» **Material for this exercise**:
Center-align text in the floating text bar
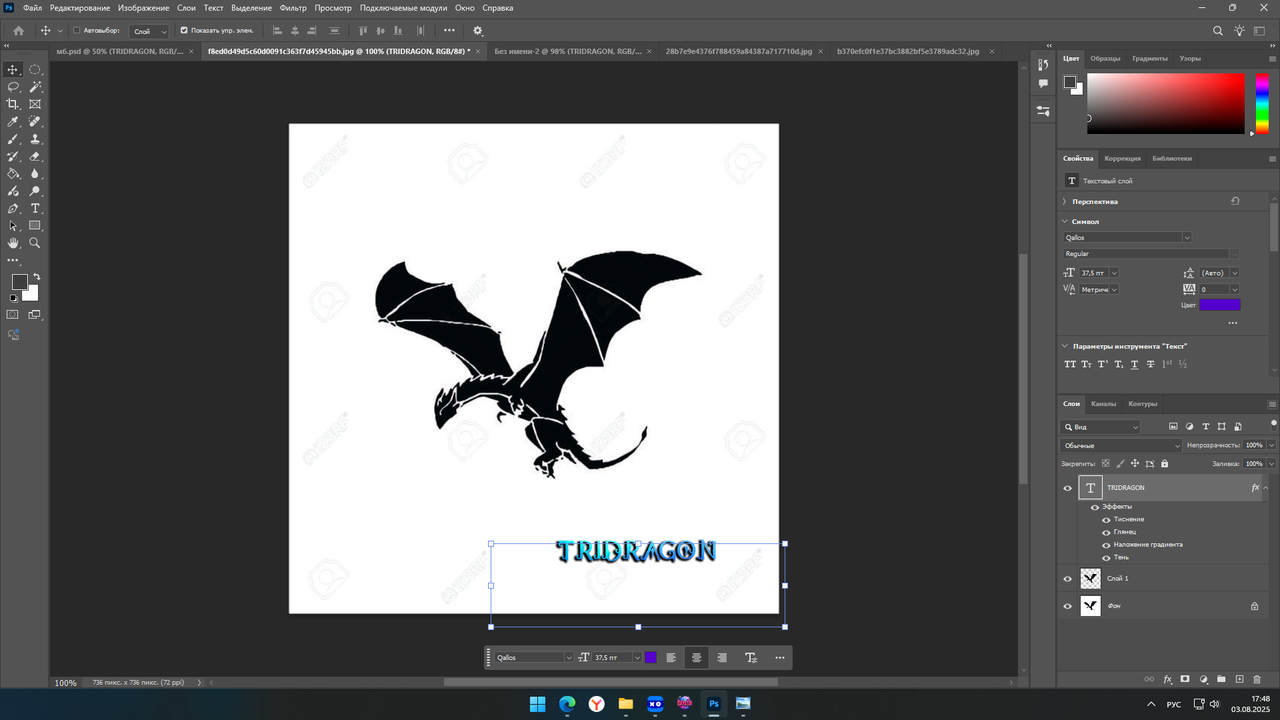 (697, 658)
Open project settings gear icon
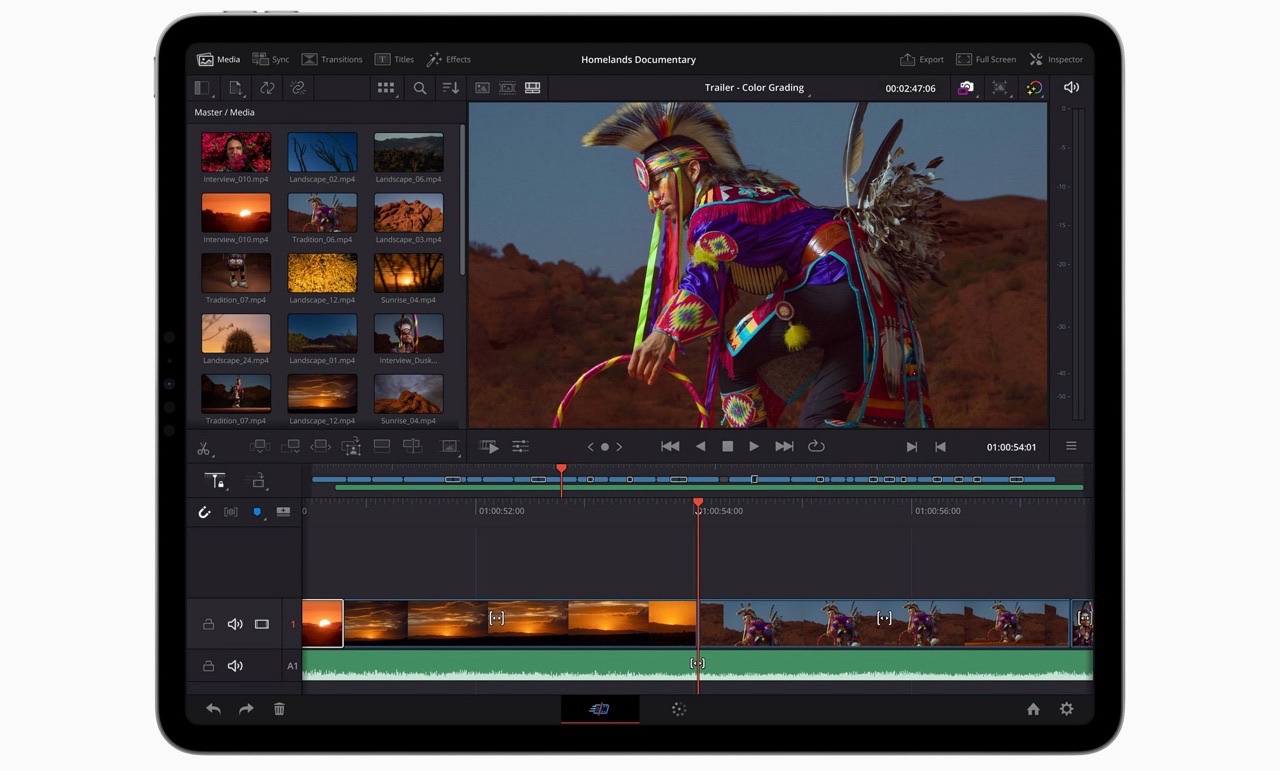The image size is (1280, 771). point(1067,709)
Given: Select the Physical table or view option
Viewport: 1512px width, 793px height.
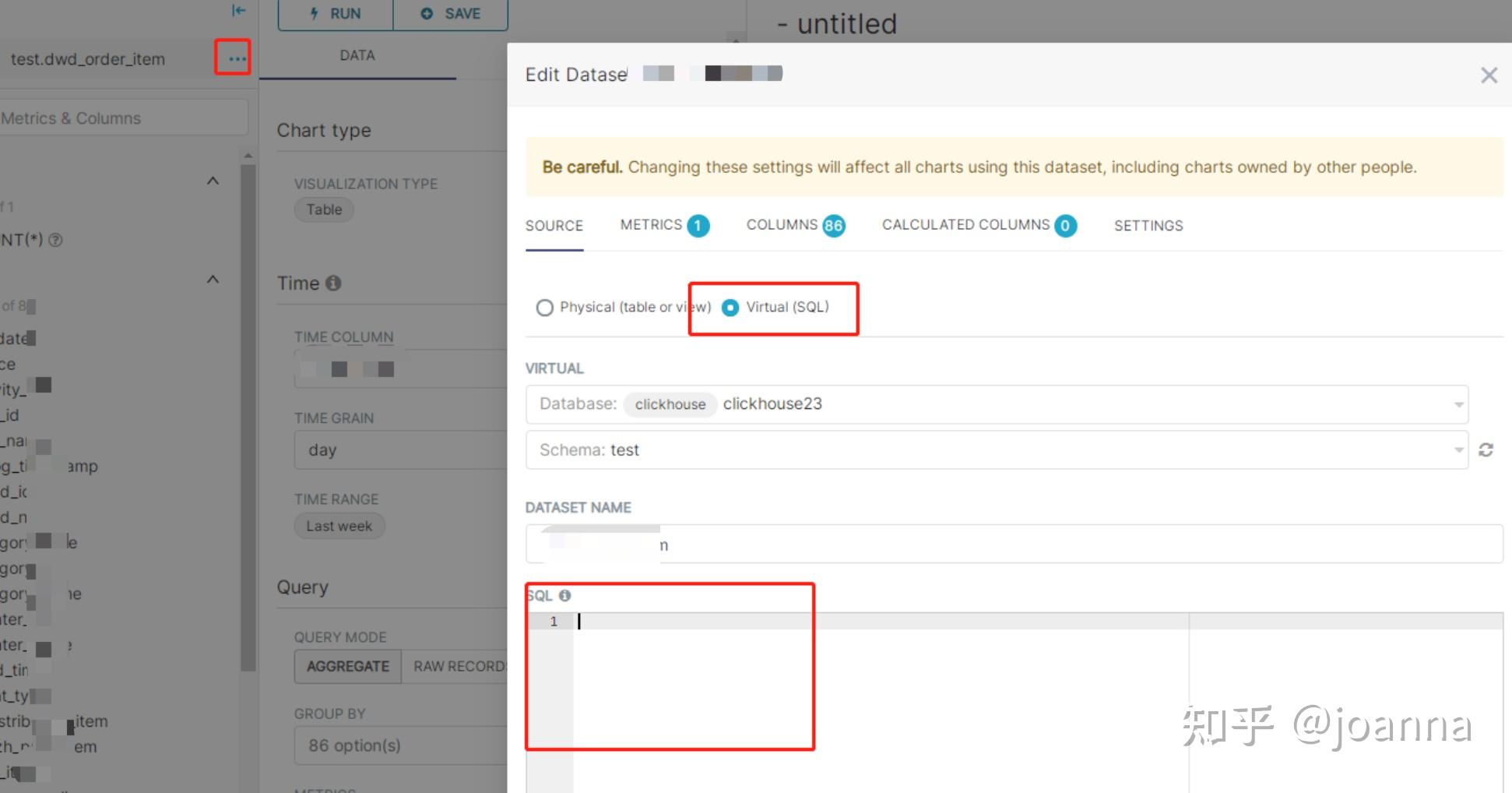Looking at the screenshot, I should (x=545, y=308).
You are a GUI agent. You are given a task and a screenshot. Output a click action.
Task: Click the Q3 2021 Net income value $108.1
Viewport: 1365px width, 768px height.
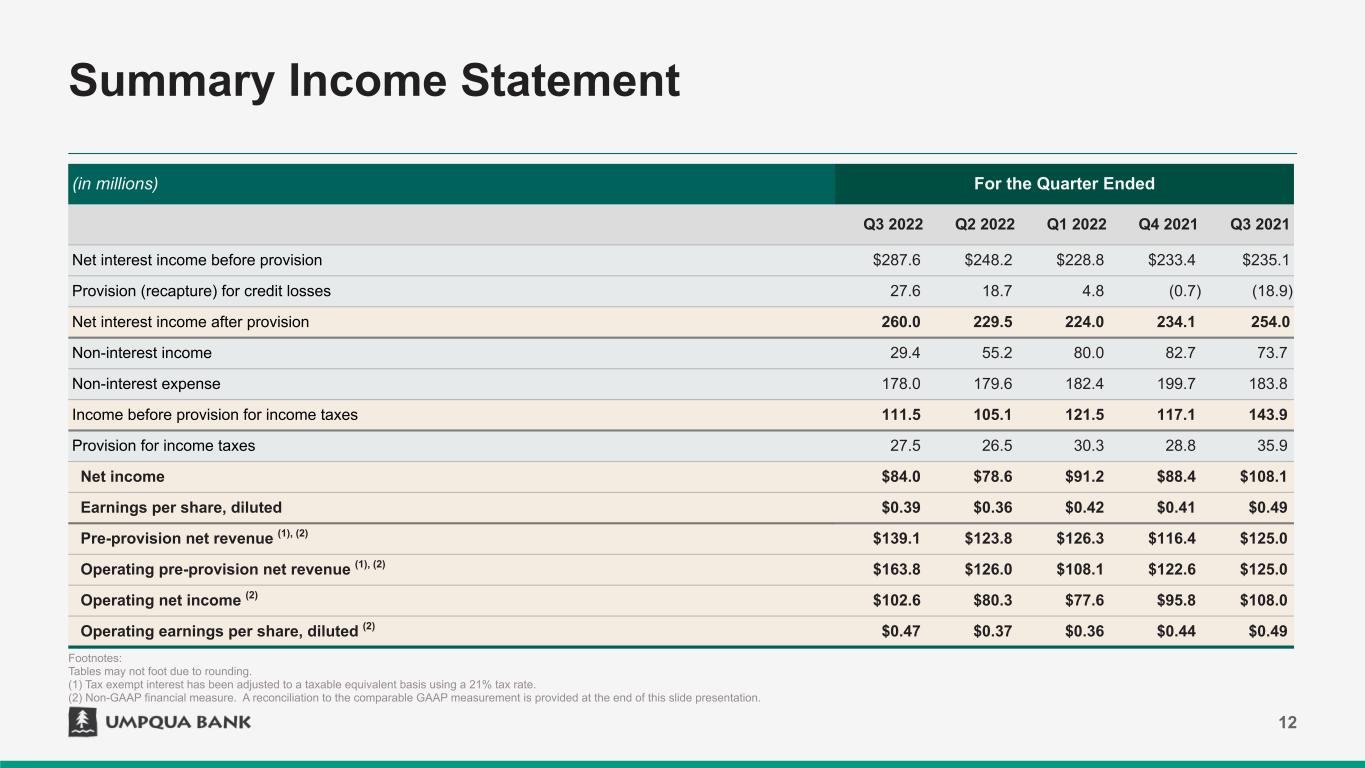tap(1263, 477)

» **Work to be completed**: Everything from the line with "Given: Select the" through the last line of the listing above is to be copied exactly, both ends included, except the pictures.

» **Exercise response**:
Given: Select the Physical table or view option
Viewport: 1512px width, 793px height.
Looking at the screenshot, I should (x=545, y=308).
You are a GUI agent. You are given a task and a screenshot. Output a click action.
Task: Click the Q3 2021 Net income value $108.1
Viewport: 1365px width, 768px height.
tap(1263, 477)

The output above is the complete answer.